:: RECORDS FOR THE TASK

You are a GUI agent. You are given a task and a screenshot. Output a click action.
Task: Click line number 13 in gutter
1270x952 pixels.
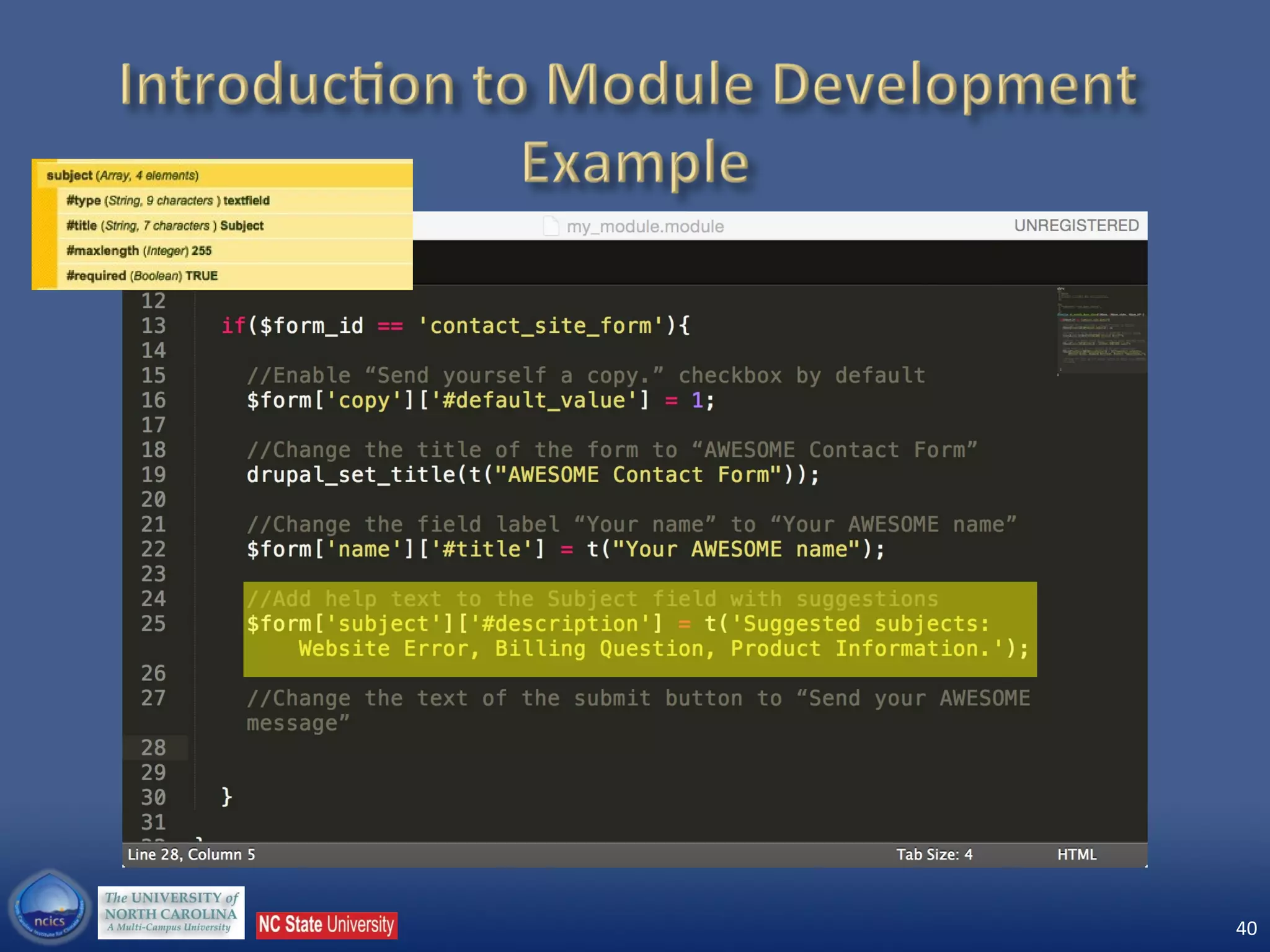tap(153, 325)
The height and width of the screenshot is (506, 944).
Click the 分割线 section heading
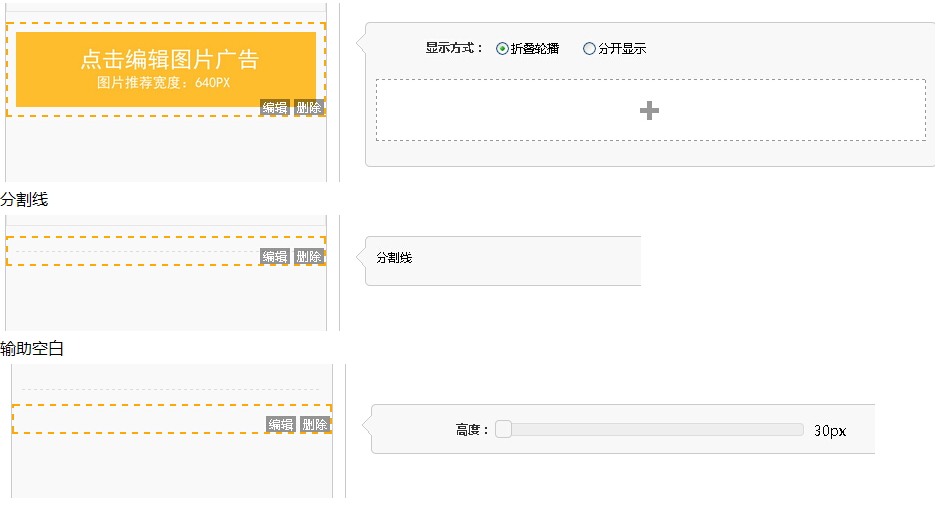tap(24, 200)
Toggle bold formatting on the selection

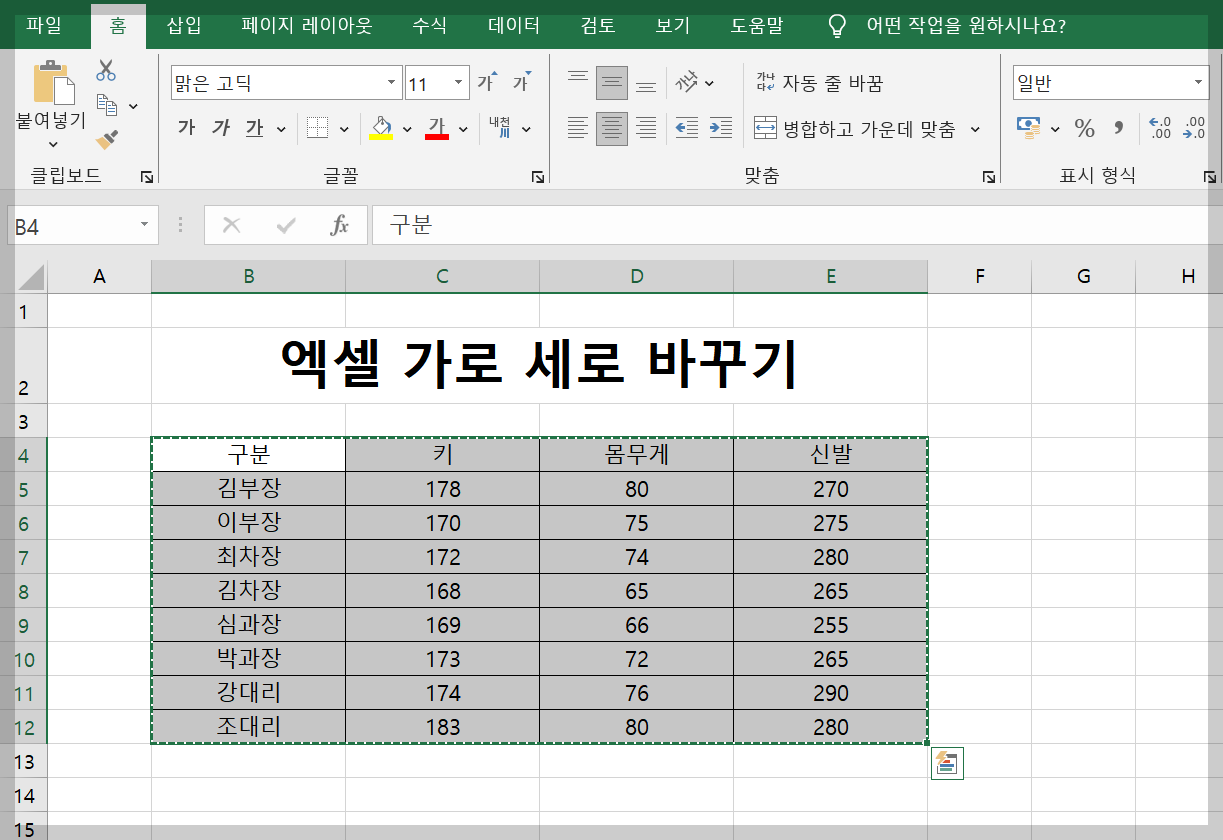[185, 128]
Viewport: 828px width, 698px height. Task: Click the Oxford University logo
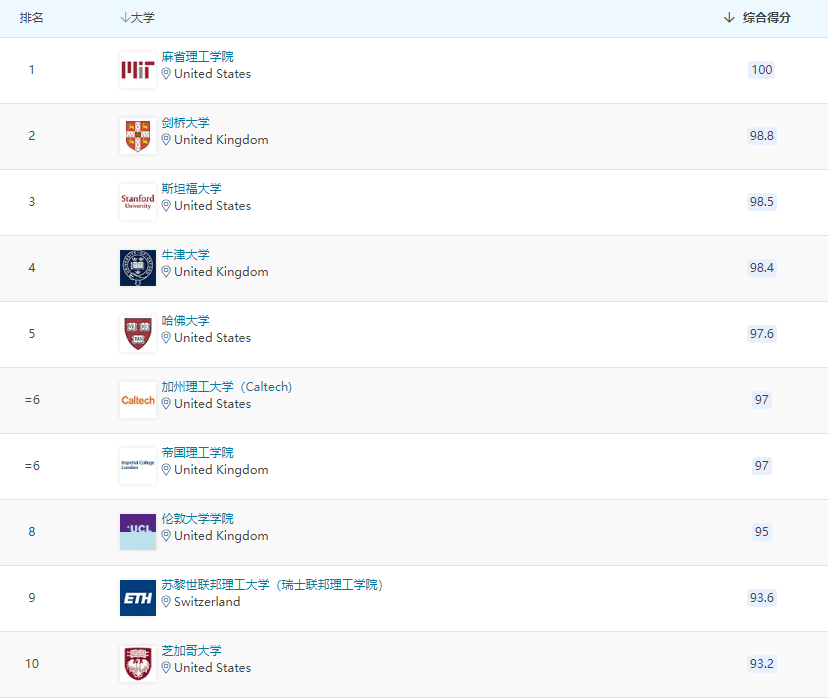137,268
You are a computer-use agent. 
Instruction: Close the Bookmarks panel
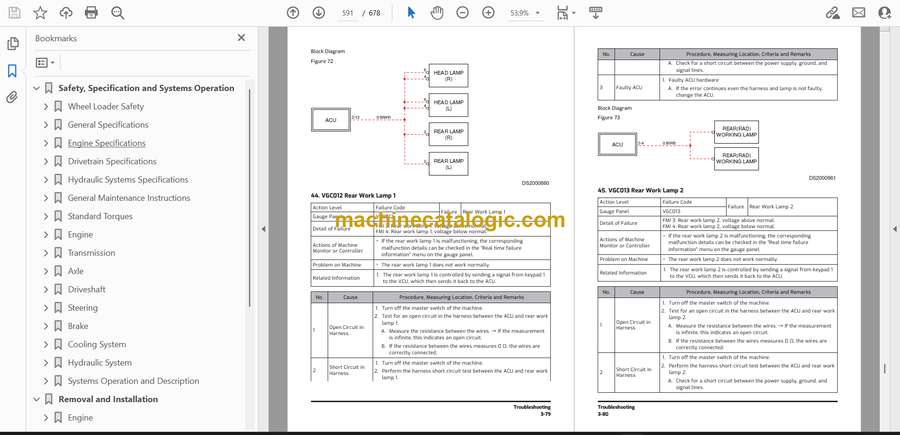[241, 38]
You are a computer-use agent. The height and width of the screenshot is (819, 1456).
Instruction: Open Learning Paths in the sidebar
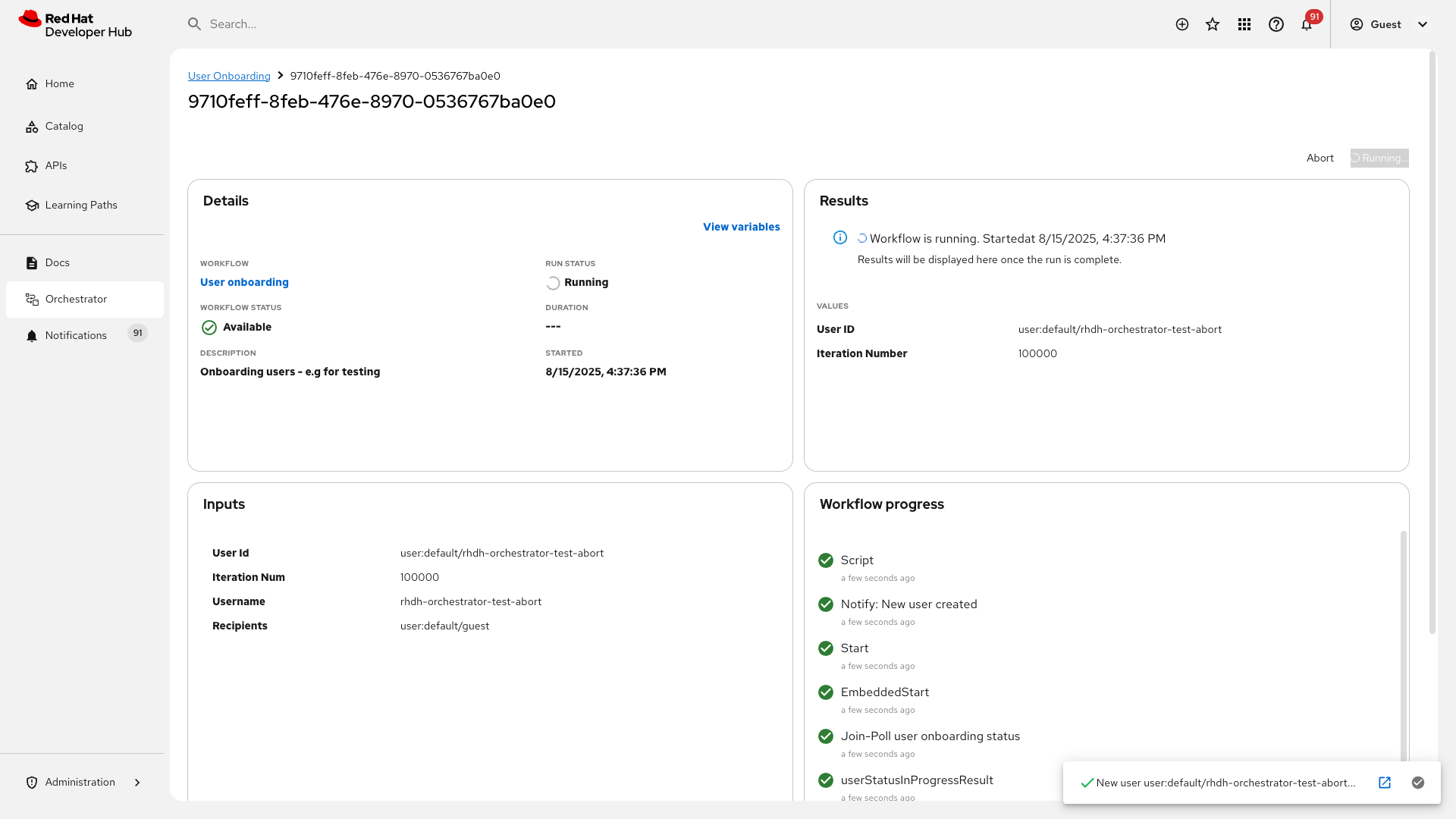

::::

*WHAT IS REQUIRED*. Can you rewrite all the rows above, substituting "screen capture" for every "screenshot" and changing nothing else? Leave the pictures out of your answer.

*ANSWER TO THE EXERCISE*.
You are a GUI agent. You are given a task and a screen capture. Output a click action.
Task: Click line number 13 in gutter
1270x952 pixels.
tap(153, 325)
The height and width of the screen capture is (506, 944).
Click the 分割线 section heading
tap(24, 200)
Toggle bold formatting on the selection

[185, 128]
Viewport: 828px width, 698px height. Task: Click the Oxford University logo
137,268
You are a computer-use agent. 
Instruction: Close the Bookmarks panel
[241, 38]
You are a computer-use agent. The height and width of the screen capture is (819, 1456).
Instruction: Open Learning Paths in the sidebar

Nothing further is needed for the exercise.